By Nick Carne
The quest to find a curative treatment for heart disease may have taken an unexpected turn.
Researchers from the University of Cambridge, UK, report that in studies with mice they found a gene that promotes cancer in other parts of the body but appears to trigger regeneration in the heart.
That’s significant because adult hearts cannot usually repair themselves once damaged, and current treatment options cannot reverse the degeneration, only slow it down.
It may also explain why heart cancer is extremely rare, notes Catherine Wilson, lead author of a paper in the journal Nature Communications.
“This is really exciting because scientists have been trying to make heart cells proliferate for a long time,” she says.
Cancer develops when cells start to replicate uncontrollably. The Myc gene plays a key role in this process and a great deal of research has focused on trying to control Myc as a means of cancer therapy.
When Wilson and colleagues made Myc overactive in a mouse model, they saw its cancerous effects in organs, including the liver and lungs: huge amounts of cells started replicating over the course of a few days. But in the heart, nothing much happened.

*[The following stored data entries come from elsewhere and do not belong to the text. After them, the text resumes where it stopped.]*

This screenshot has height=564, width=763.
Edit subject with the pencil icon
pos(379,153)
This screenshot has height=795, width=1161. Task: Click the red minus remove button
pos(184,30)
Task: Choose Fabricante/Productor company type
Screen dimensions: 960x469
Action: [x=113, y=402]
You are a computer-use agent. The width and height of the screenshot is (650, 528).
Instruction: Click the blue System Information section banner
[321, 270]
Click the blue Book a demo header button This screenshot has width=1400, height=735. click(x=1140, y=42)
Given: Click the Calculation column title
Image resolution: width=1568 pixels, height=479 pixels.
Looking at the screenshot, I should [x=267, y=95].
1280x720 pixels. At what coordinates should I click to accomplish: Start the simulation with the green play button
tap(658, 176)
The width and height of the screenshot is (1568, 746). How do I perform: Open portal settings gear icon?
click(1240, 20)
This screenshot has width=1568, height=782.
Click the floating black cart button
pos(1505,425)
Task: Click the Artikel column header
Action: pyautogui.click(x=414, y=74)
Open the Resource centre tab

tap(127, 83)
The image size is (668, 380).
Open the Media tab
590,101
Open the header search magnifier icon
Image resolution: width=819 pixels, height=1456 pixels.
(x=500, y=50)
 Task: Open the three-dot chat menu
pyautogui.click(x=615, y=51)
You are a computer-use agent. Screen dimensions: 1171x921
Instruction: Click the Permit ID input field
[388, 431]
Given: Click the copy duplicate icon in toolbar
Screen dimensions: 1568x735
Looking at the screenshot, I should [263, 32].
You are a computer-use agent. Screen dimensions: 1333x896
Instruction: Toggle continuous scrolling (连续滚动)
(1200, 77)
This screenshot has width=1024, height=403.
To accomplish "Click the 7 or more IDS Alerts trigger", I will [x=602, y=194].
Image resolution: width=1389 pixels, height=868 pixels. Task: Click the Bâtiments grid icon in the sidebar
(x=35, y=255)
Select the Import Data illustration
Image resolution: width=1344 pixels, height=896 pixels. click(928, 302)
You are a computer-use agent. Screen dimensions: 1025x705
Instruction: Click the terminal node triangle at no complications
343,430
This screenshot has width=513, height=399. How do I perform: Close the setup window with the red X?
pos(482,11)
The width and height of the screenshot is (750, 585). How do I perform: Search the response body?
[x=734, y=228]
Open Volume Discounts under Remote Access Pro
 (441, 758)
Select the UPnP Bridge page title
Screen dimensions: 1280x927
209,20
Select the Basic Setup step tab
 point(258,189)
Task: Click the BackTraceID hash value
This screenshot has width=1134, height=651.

They found that Myc-driven activity in heart muscle cells is dependent on the level of another protein called Cyclin T1, made by a gene called Ccnt1, within the cells.
When the Ccnt1 and Myc genes are expressed together, the heart switches into a regenerative state and its cells start to replicate.
“When these two genes were overexpressed together in the heart muscle cells of adult mice, we saw extensive cell replication, leading to a large increase in the number of heart muscle cells,” says Wilson.
After a heart attack, an adult human heart can lose up to one billion heart cells, which are never replaced. Their loss reduces the strength of the heart and causes scar formation, heart failure and ultimately death.
The researchers say they hope to a genetic therapy for the treatment of heart disease.
“We want to use short-term, switchable technologies to turn on Myc and Cyclin T1 in the heart. That way we won’t leave any genetic footprint that might inadvertently lead to cancer formation,” says Wilson.